* [DOCUMENT]
━━━━━━━━━━━━━━━━
TPU multi-host inference

scripts/tpu_dmax_infer_checkpoint.py restores a distributed Orbax DCP checkpoint (GCS or local) on every worker, reshards across the inference mesh (which may differ from the training mesh), and runs dmax_generate_spd_{fast,kv_fast,legacy} end-to-end. All configuration is via environment variables:

gcloud compute tpus tpu-vm ssh $TPU_NAME \
  --zone=$ZONE --worker=all \
  --command="cd ~/dllm-jax && \
    RESUME_DIR=gs://$BUCKET/checkpoints/$RUN_NAME \
    MODEL_NAME=Qwen/Qwen3-8B \
    PROMPT='Once upon a time' \
    GEN_LENGTH=1024 BLOCK_LENGTH=32 STEPS=32 \
    INFER_IMPL=kv_fast TOP_K=3 THRESHOLD=0.5 CONFIDENCE_STOP=0.9 \
    TP=8 \
    python3 scripts/tpu_dmax_infer_checkpoint.py"

Omit RESUME_STEP and the script scans commit_success.txt files under RESUME_DIR and picks the latest committed step. Set RESUME_STEP=<N> to pin a specific step.

Environment variables

Variable Meaning Default
RESUME_DIR / RESUME_FROM checkpoint parent directory (contains checkpoint_<step>/) — (required)
━━━━━━━━━━━━━━━━
* [TASKS TO PERFORM]
**a.** Rewrite the part of the TPU inference page between "gcloud compute tpus" and "a specific step.", inclusive, putting "CHECKPOINT_STEP" in place of "RESUME_STEP".
**b.** According to the TPU inference page, what does the script do when RESUME_STEP is omitted?

* [ENTRIES PROVIDED]
━━━━━━━━━━━━━━━━
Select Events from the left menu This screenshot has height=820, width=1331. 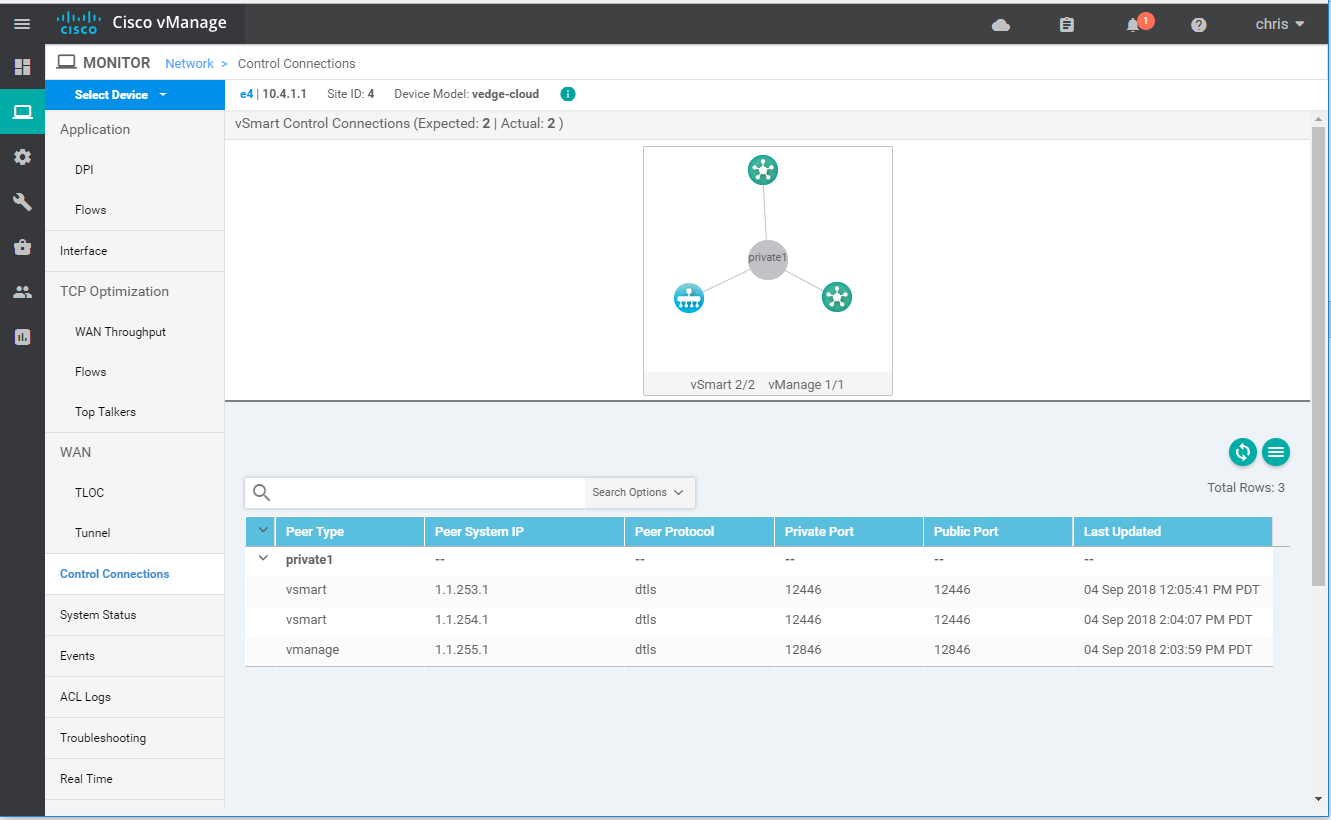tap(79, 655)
━━━━━━━━━━━━━━━━
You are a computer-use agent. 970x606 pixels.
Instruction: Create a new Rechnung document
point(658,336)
━━━━━━━━━━━━━━━━
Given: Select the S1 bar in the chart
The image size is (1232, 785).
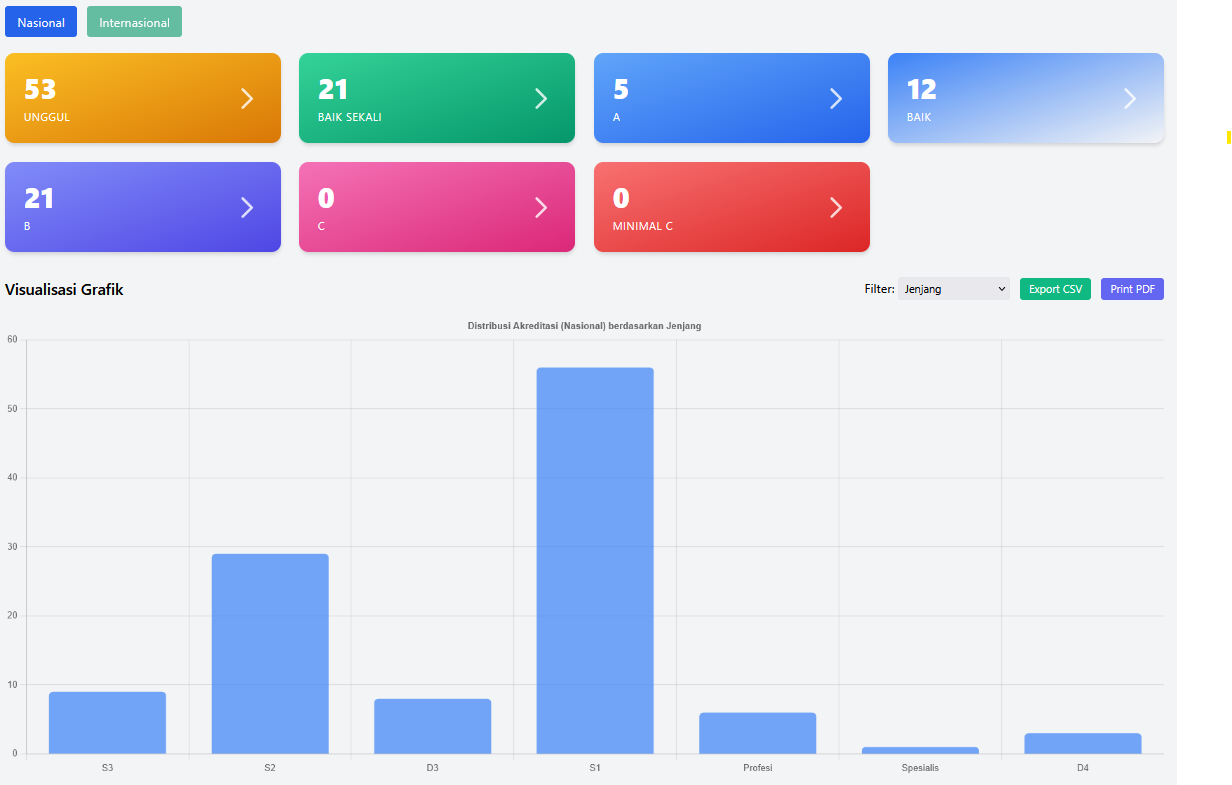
━━━━━━━━━━━━━━━━
* [COMPLETE ANSWERS]
**a.**
gcloud compute tpus tpu-vm ssh $TPU_NAME \
  --zone=$ZONE --worker=all \
  --command="cd ~/dllm-jax && \
    RESUME_DIR=gs://$BUCKET/checkpoints/$RUN_NAME \
    MODEL_NAME=Qwen/Qwen3-8B \
    PROMPT='Once upon a time' \
    GEN_LENGTH=1024 BLOCK_LENGTH=32 STEPS=32 \
    INFER_IMPL=kv_fast TOP_K=3 THRESHOLD=0.5 CONFIDENCE_STOP=0.9 \
    TP=8 \
    python3 scripts/tpu_dmax_infer_checkpoint.py"

Omit CHECKPOINT_STEP and the script scans commit_success.txt files under RESUME_DIR and picks the latest committed step. Set CHECKPOINT_STEP=<N> to pin a specific step.

**b.** It scans commit_success.txt files under RESUME_DIR and picks the latest committed step.